Tasks to carry out
• 1. In the passage on the church and Freemasonry, in what town was the church whose sanctuary had the same type of tassel in each corner?
• 2. Continue the passage on the church and Freemasonry from its last sentence.

Source passage
<<<<
I believe that this was the view of the mainline church for many years regarding freemasonry. I remember preaching in a church in Niagara-on-the-Lake, Ontario a few years ago that had the same type of tassel in each corner of the sanctuary as we have here. I also remember being told that being a Mason was a great advantage for becoming the Minster of a particular Presbyterian Church in Niagara Falls. The tie between the church and Freemasonry was secure as the Church took the words of Christ seriously, "Whoever is not against me is for me."

In recent years, however, the church has felt under attack in ways that it has not felt since the time of the Enlightenment. Certain elements of the church have found the answer to this attack to be a return to a non-questioning Theism, and a type of "circle the wagons" mentality. Christ's other statement is remembered: "Whoever is not for us is against us," and so fences are set up around the church, defining who is a Christian, and more importantly, who is not. This is an "Exclusive" attitude, and is a direct result of an unease in a changing world. Things that, in the past, would have been accepted as part of the diversity of the faith are now seen as being "anathema" or "cursed".
>>>>
Records
<<<<
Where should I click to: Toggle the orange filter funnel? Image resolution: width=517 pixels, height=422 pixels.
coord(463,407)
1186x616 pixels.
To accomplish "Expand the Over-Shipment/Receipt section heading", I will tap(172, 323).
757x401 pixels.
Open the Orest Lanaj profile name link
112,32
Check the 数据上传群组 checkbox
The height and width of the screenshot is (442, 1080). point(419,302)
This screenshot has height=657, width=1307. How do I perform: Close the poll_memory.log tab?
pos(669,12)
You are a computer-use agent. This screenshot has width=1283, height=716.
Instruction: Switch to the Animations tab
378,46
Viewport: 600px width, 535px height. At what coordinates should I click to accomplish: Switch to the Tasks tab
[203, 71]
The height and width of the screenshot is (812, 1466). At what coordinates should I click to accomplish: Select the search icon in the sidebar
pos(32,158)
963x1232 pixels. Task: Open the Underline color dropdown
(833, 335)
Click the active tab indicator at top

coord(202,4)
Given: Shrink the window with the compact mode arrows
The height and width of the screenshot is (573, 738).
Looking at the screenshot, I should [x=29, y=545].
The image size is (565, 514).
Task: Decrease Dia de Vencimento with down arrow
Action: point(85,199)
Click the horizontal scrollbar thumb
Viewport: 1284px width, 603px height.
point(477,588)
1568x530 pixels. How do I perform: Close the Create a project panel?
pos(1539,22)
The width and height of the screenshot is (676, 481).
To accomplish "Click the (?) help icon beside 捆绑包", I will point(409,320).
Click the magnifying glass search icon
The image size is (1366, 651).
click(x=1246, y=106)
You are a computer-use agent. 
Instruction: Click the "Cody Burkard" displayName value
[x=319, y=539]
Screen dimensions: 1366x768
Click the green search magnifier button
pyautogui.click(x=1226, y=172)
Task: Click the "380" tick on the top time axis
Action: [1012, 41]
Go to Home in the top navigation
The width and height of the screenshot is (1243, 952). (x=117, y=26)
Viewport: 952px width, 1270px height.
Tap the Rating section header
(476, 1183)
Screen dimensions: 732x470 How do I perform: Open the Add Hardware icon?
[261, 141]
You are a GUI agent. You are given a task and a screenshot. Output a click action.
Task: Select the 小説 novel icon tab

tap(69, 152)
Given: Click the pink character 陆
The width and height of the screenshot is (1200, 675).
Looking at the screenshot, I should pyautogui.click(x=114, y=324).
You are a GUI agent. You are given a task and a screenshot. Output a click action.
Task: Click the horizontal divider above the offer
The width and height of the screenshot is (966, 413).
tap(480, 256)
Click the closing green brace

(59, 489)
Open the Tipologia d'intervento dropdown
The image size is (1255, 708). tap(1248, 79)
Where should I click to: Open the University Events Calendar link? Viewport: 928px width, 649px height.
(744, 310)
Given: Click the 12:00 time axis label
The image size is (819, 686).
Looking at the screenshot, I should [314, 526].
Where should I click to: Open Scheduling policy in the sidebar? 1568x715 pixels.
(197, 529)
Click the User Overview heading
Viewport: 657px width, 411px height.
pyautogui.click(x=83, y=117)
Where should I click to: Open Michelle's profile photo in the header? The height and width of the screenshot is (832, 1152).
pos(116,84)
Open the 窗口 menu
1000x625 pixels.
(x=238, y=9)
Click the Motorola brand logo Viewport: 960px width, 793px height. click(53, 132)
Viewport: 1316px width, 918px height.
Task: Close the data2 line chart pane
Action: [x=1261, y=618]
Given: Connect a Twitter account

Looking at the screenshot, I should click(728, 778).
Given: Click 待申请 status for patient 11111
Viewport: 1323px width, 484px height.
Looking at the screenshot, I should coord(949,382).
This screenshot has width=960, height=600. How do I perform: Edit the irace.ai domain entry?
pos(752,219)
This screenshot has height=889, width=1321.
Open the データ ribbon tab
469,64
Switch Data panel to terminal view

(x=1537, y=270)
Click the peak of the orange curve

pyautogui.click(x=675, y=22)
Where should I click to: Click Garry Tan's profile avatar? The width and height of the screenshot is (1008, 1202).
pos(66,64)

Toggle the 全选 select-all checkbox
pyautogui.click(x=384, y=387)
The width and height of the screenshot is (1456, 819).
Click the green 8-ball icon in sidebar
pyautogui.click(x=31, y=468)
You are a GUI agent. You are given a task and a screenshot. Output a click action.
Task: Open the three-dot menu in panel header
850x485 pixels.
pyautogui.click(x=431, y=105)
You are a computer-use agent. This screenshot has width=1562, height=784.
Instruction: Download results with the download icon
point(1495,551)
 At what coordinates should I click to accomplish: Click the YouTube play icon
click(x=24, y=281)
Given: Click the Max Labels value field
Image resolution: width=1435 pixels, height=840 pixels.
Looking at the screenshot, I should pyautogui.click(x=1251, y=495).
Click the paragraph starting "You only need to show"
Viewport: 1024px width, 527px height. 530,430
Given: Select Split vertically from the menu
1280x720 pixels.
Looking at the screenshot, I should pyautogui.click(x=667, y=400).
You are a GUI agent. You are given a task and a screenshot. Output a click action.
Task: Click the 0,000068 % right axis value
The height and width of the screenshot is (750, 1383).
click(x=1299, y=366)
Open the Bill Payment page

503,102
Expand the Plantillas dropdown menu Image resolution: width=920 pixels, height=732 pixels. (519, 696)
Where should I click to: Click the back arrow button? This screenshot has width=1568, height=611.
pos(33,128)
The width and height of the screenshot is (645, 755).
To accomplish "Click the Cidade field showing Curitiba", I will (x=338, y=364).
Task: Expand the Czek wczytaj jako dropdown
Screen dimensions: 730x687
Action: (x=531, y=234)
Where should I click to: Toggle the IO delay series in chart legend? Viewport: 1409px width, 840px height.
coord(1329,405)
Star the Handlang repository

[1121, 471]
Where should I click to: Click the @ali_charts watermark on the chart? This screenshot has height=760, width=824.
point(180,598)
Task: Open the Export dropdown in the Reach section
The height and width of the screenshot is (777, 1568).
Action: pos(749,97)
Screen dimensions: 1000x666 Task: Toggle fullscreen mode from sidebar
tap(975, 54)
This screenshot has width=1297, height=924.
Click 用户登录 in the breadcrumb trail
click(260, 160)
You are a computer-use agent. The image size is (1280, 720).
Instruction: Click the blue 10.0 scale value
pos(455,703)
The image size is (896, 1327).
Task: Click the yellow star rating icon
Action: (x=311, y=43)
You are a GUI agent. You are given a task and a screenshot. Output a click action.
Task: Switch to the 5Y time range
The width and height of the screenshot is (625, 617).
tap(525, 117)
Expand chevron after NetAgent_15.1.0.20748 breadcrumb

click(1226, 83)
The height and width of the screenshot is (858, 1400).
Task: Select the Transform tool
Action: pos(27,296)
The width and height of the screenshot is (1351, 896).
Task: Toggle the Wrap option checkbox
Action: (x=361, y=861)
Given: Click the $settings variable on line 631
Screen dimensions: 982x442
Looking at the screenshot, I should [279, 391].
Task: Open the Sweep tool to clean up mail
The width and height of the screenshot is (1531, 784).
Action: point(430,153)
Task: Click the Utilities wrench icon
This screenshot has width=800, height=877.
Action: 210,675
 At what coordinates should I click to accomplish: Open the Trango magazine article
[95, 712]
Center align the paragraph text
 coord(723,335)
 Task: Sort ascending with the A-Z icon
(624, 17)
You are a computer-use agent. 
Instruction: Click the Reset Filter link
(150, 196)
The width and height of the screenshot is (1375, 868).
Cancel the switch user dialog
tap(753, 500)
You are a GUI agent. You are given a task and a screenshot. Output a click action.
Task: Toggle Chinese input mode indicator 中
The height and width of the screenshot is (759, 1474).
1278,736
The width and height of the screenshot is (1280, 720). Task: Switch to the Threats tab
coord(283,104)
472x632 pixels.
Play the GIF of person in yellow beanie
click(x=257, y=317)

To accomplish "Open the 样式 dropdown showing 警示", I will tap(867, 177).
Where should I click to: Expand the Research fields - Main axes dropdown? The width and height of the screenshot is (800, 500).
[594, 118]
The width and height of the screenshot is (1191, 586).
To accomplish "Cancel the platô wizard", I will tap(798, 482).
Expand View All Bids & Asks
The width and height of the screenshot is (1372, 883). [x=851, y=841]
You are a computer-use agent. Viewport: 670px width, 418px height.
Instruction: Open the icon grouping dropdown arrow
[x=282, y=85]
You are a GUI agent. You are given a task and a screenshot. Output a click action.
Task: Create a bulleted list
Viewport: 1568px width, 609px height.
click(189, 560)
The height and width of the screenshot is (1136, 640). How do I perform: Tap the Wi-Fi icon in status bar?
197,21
>>>>
Expected answers
• 1. Niagara-on-the-Lake, Ontario.

• 2.
The battleground chosen by this "exclusive" position had to do with three issues:

  1. The uniqueness of the Christian Message.
  2. The question of Salvation, and whether we, as humans, have any part in that.
  3. Symbolism.

However, the real underlying current that feeds these tensions is how the Church sees itself. As the church responds to the needs of God's world in an inclusive way, it will welcome the ethical and rational grounding of Freemasonry; as it responds in an exclusive way, it will concentrate on what is decidedly not Christian, and renounce Freemasonry.

The Uniqueness of the Christian Message

It is in this context of whether the Christian Church seeks to be tolerant or not of conflicting faiths, that this question of the uniqueness of the Christian messages is raised. After all, I believe strongly in its uniqueness, but that does not mean that I do not respect other faiths, or mean that I want to have no contact with other faiths. To one Christian, the inclusion of other faiths is a sign of strength and tolerance in Masonry; to another, it is a threat to the Christian faith. The uniqueness of Christ is not the question; it is the mindset, or world view, of the observer.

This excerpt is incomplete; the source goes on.